● WHAT IS NEEDED
Skip the images and repeat every entry word for word.

-- Opening Marker --

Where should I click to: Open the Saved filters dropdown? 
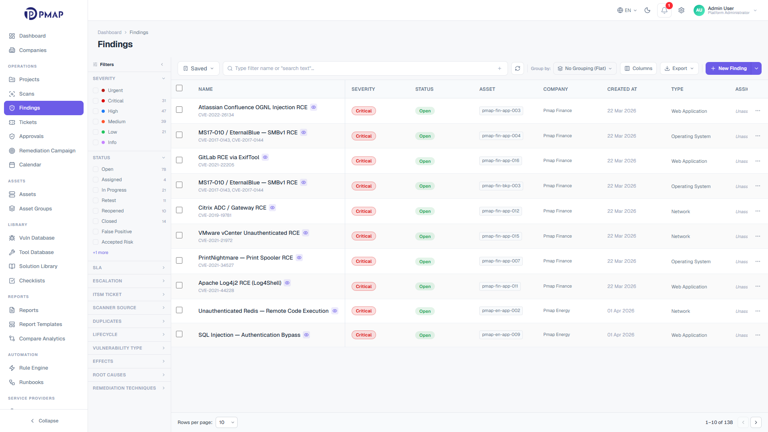click(198, 68)
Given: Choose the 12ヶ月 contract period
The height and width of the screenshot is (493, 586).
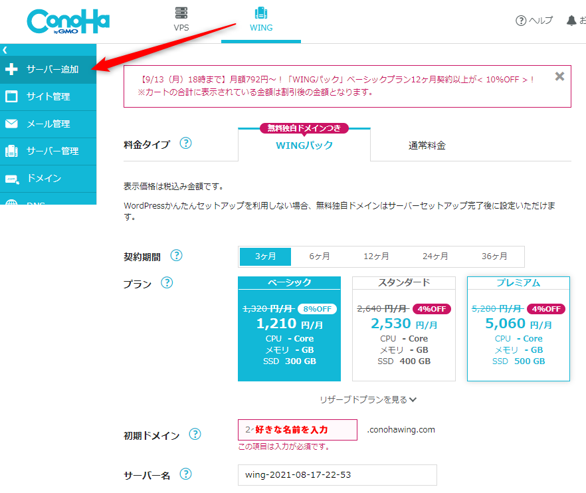Looking at the screenshot, I should 376,256.
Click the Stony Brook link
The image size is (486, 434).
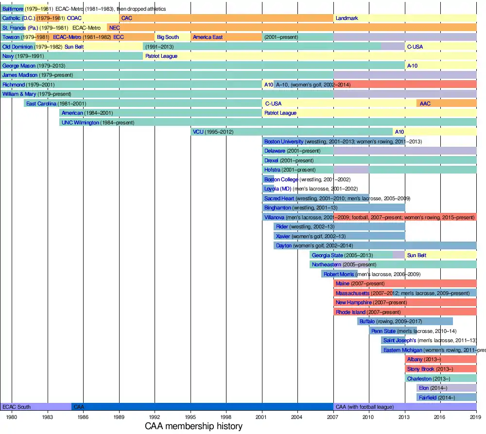tap(420, 369)
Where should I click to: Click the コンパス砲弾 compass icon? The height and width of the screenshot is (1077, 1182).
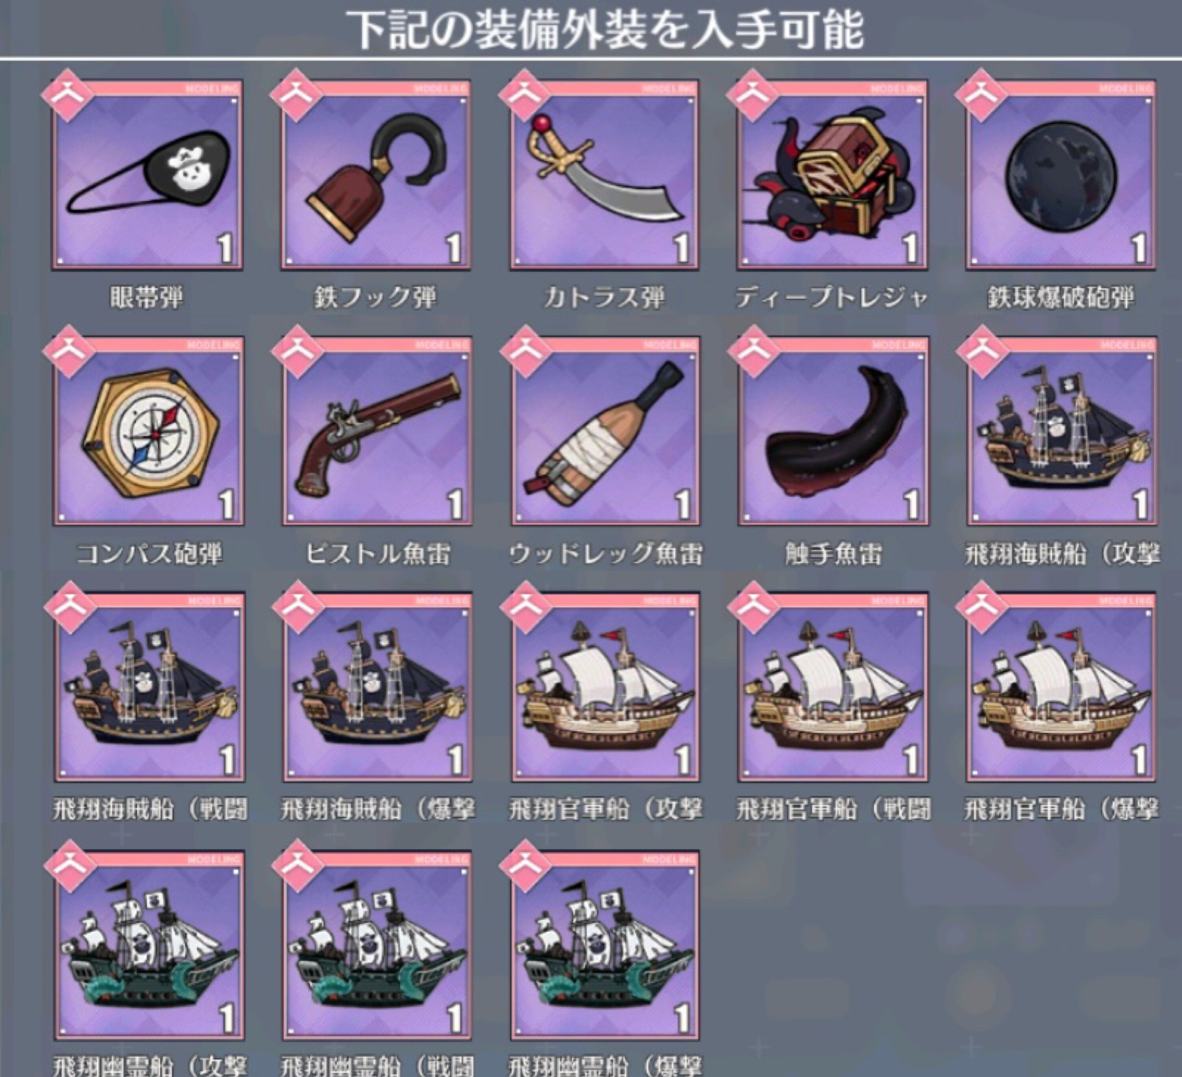pos(148,431)
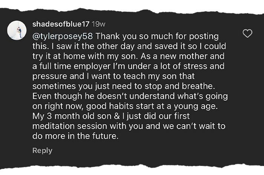Screen dimensions: 264x175
Task: Like the comment with the heart icon
Action: 247,34
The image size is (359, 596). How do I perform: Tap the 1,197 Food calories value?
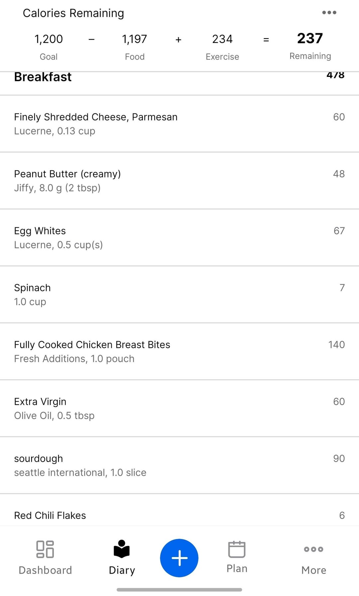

-- Closing Marker --

● FINAL ANSWER
Where should I click to: Open the Saved filters dropdown? 
click(198, 68)
Given: Choose the 12ヶ月 contract period
The height and width of the screenshot is (493, 586).
Looking at the screenshot, I should 376,256.
Click the Stony Brook link
The image size is (486, 434).
tap(420, 369)
Where should I click to: Click the コンパス砲弾 compass icon? The height and width of the screenshot is (1077, 1182).
pos(148,431)
Screen dimensions: 264x175
Task: Like the comment with the heart icon
Action: 247,34
The image size is (359, 596). How do I perform: Tap the 1,197 Food calories value?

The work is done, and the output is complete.